Chère mère, j’ai rarement été éprouvé comme cette année, et vous savez pourtant que les épreuves ne m’ont jamais fait défaut. Mais Dieu merci, je puis dire que, si le désenchantement, la colère, la haine, le mépris, et bien d’autres sentimens se sont disputé mon cœur et en ont pris possession tour à tour, le découragement n’aura fait qu’y passer, et j’entre dans cette nouvelle année (1854) avec la pleine et libre disposition de moi-même, ce qui est beaucoup. Mon affaire avec le Siècle n’a pas encore eu de dénoûment, mais elle a déjà fait quelque bruit, et j’ai reçu de plusieurs côtés des témoignages d’estime bien propres à me consoler de la lâcheté de ces misérables. Elle m’a tant fait perdre de temps de toute manière que je ne peux y penser sans grincer des dents.

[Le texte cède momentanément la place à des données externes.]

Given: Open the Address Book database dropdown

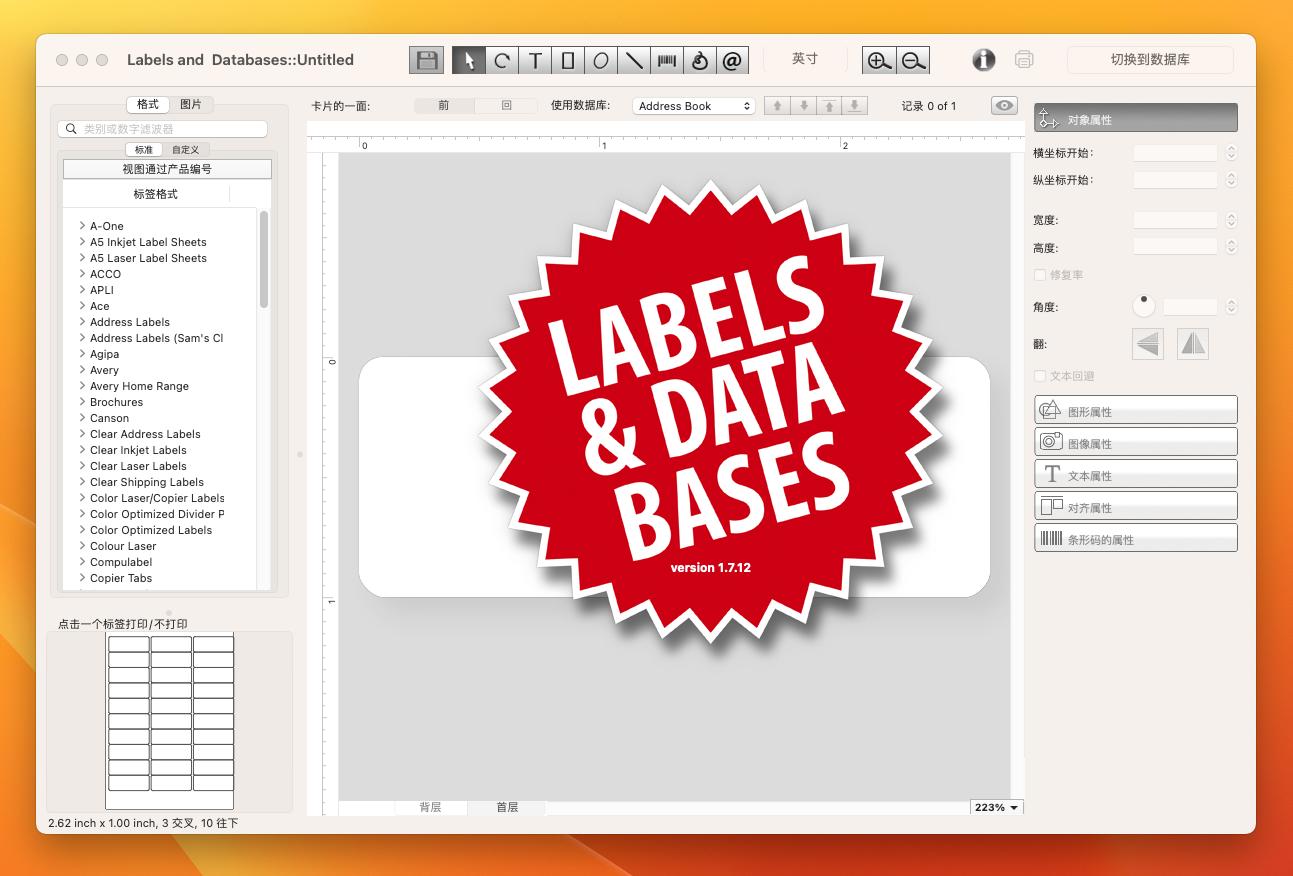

A partir de demain, 2 janvier, je me remets à mon vieux travail avec toute cette fièvre et cette rage accumulée depuis deux mois, et s’il n’en sort pas quelque chose qui soit de nature à humilier ces drôles, je brise à jamais cette plume de malheur qui ne m’aura été donnée que pour ma honte et pour le malheur de ceux que j’aime.


Le vieux travail dont parle M. Lanfrey, c’était l’ouvrage sur le XVIIIe siècle, dont il n’avait jamais cessé de s’occuper.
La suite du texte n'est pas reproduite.